Went to Langdon beach today. The fish population in the gulf is in tact and safe . This is my first time to surf fi... surf cast. We had a hard time in the surf , it was a lot harder than I thought it would be. We didn't have enough weight, coupled with failing to throw it far enough killed us. I think I read the beach well , we just couldn't get it far enough. the score?? Fish 1 Me 0.


----------



## GROUPERKING (Sep 28, 2011)

You'll get better, the fishing will get easier, and you'll learn something dang near every trip.


----------



## qlock (Jul 9, 2016)

As many will say here, that’s why it’s called fishing, not catching.  what time did you go out? What type of bait?


----------



## olvart (Dec 25, 2014)

What were you trying to catch?
How do you know the fish were further out?
Just asking...


----------



## Chechem (Mar 20, 2016)

olvart said:


> What were you trying to catch?
> How do you know the fish were further out?
> Just asking...


These are good points, meatball. The reason we use multiple rods for surf fishing is to try different depths/distances from shore, different baits, and (of course) to increase the number of opportunities. Many times the bait closest to shore catches the most.

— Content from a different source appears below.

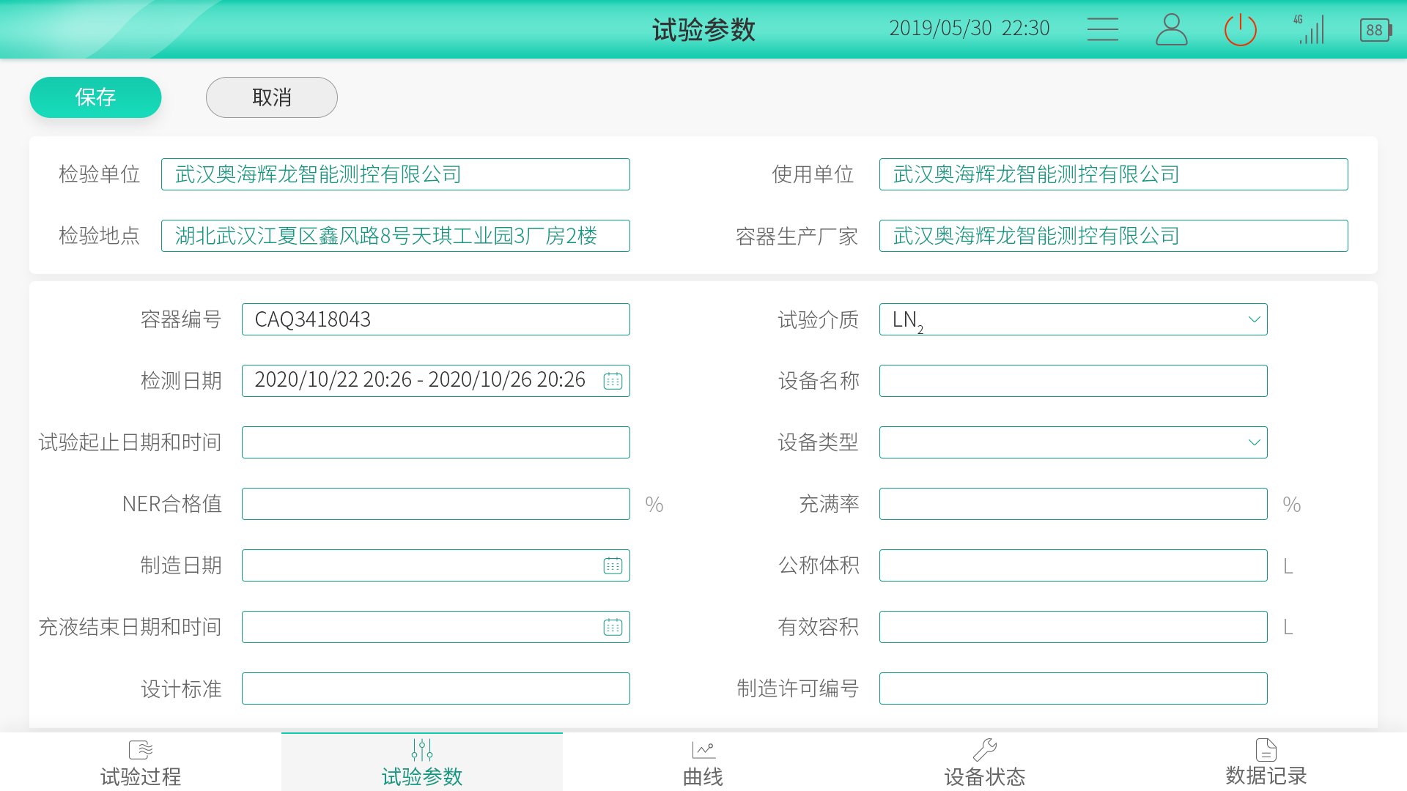This screenshot has width=1407, height=791.
Task: Click the 4G signal strength icon
Action: point(1310,29)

Thanks for posting. You'll soon have LOTS of company on that beach! :thumbsup:


----------



## meatballtn (Jan 14, 2018)

My granddaughder and I got there about 9 , I know it was late but ya go when you can . the wave action was breaking about 100 yds off the beach , and small breaks about 75 yds , I was thinking a trough between 78-100 yds the wave energy was killer , I used to fish in the ohio river and it had a lot of current but not near the energy of yesterday my weight was rolling on the botton it felt like, I was using 3 oz , felt like I needed 10 lbs. almost forgot we used fishbites shrimp and clam, and salt clams.


----------



## Jal (Dec 18, 2017)

This is definitely different than the Ohio River. LOL


----------



## CalvinandHobbes (Jan 25, 2014)

Sometimes 3oz aint gonna cut it. If you dont have bigger weights I get away with putting multiple pyramid weights on the rig.


----------